*PROVIDED DATA*.
************

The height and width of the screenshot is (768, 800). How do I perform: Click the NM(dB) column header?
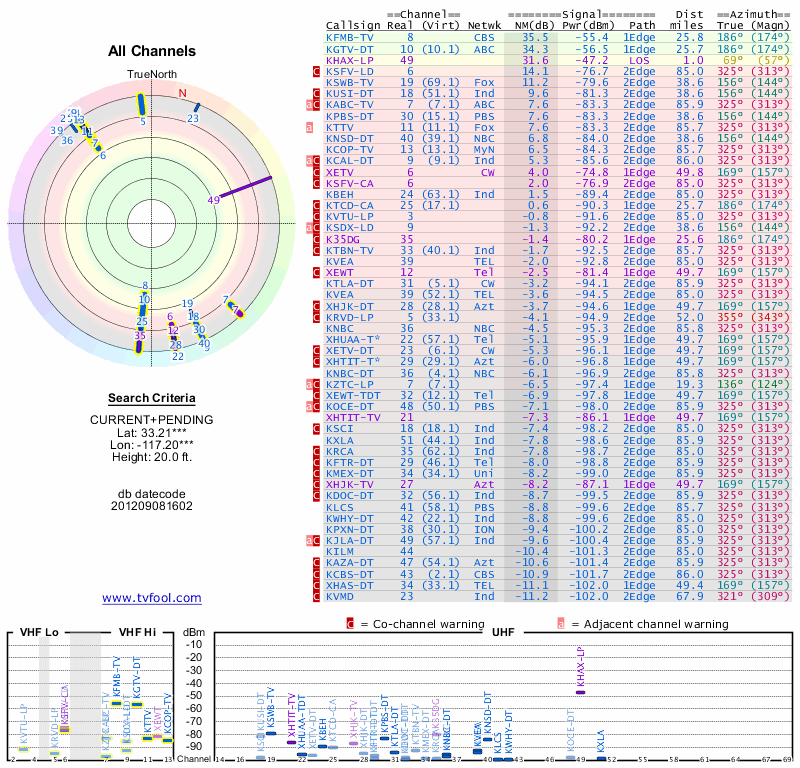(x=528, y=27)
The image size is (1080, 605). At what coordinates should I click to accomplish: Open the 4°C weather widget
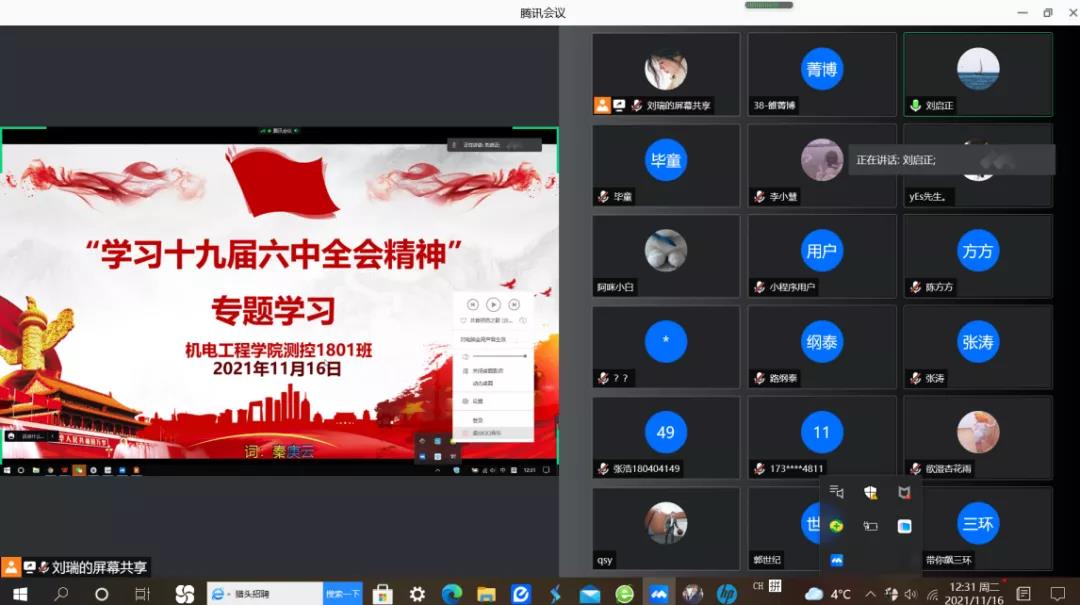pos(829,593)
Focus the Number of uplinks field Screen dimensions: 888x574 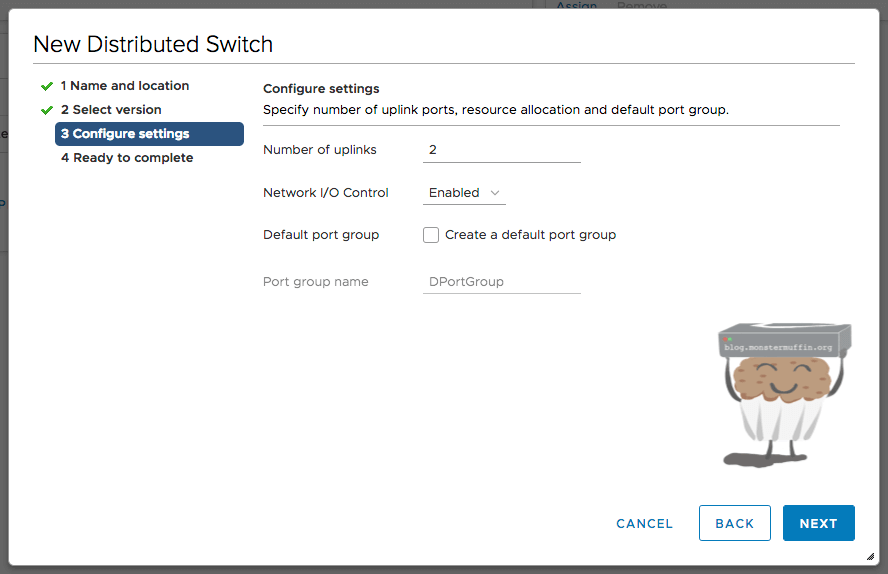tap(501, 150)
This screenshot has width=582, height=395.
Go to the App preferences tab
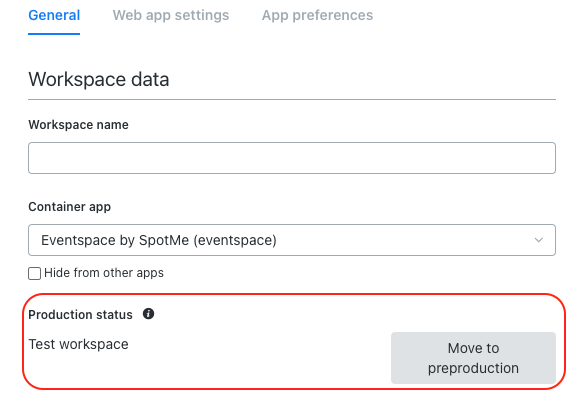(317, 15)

************

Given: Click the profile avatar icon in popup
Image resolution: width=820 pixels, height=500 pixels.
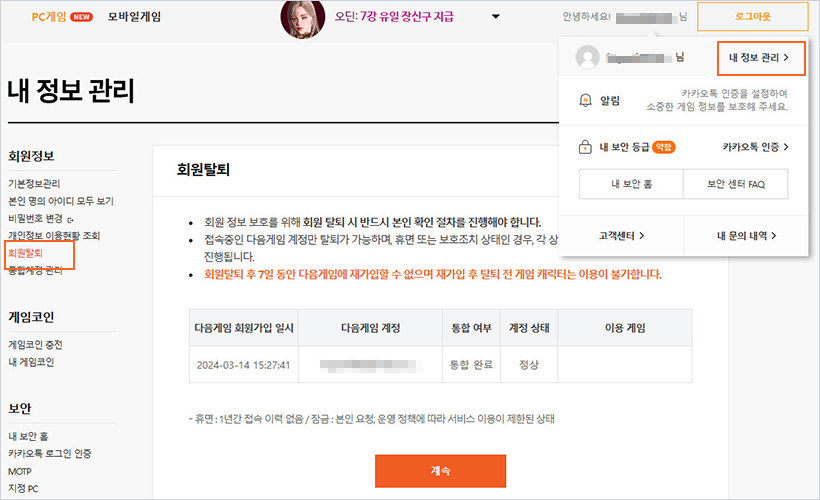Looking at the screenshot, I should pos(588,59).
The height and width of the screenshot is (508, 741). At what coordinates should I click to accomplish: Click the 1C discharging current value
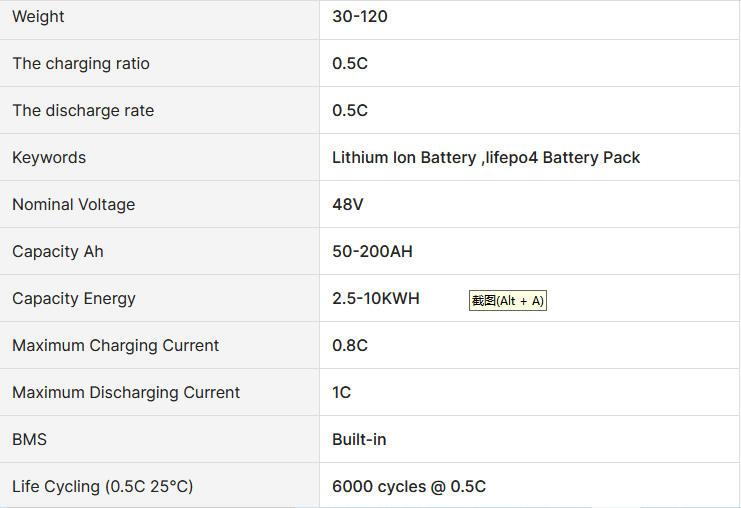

************

*TASK ITEM*. Take the lines above starting at the one containing "Given: Click the profile avatar icon in popup" and ending at the one containing "The height and width of the screenshot is (508, 741).", and print them again exactly, without pictures.

*SOLUTION FOR THIS PROBLEM*.
Given: Click the profile avatar icon in popup
Image resolution: width=820 pixels, height=500 pixels.
Looking at the screenshot, I should pos(588,59).
The height and width of the screenshot is (508, 741). At what coordinates should I click to accomplish: Click the 1C discharging current value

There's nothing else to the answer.